Orang tua Kiasu mungkin mendengar ulasan cemerlang tentang seorang guru dan apa yang dia lakukan untuk menjaga kelasnya tetap pada jalurnya, seberapa sering dia berkomunikasi, dan kemudian merasa seperti kita kekurangan karena guru anak kita tidak melakukan hal yang sama.

Sekarang ketika kesehatan mental di sekolah menjadi sorotan, kita harus berhati-hati untuk menambahkan api ke kuali pendidikan.

Sementara guru melayani anak-anak kita di garis depan, mereka juga memiliki keluarga dan kekhawatiran mereka sendiri untuk dihadapi. Dengan mendukung kesejahteraan mereka, dan menghormati profesionalisme mereka, kita pada dasarnya mendukung anak-anak kita sendiri.

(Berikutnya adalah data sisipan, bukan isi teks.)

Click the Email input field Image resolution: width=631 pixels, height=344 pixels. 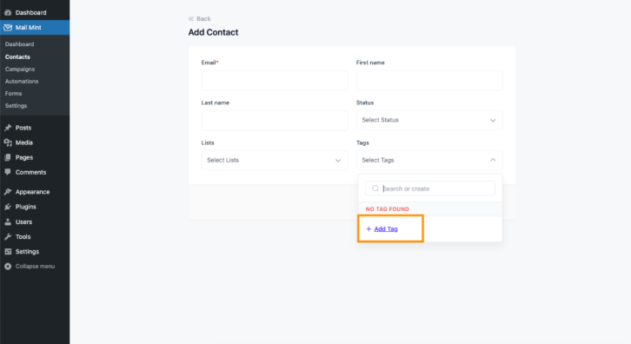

Jadi di hari guru ini, selain hadiah kecil berupa kue dan kartu, mungkin hadiah terbaik yang dapat diberikan orang tua kepada guru kita adalah kepercayaan, rasa hormat, dan pengertian – dan mungkin sedikit lebih banyak ruang.

 

**)June Yong adalah ibu dari tiga anak, penulis lepas dan pemilik Mama Wear Papa Shirt, sebuah blog yang membahas parenting dan pendidikan di Singapura.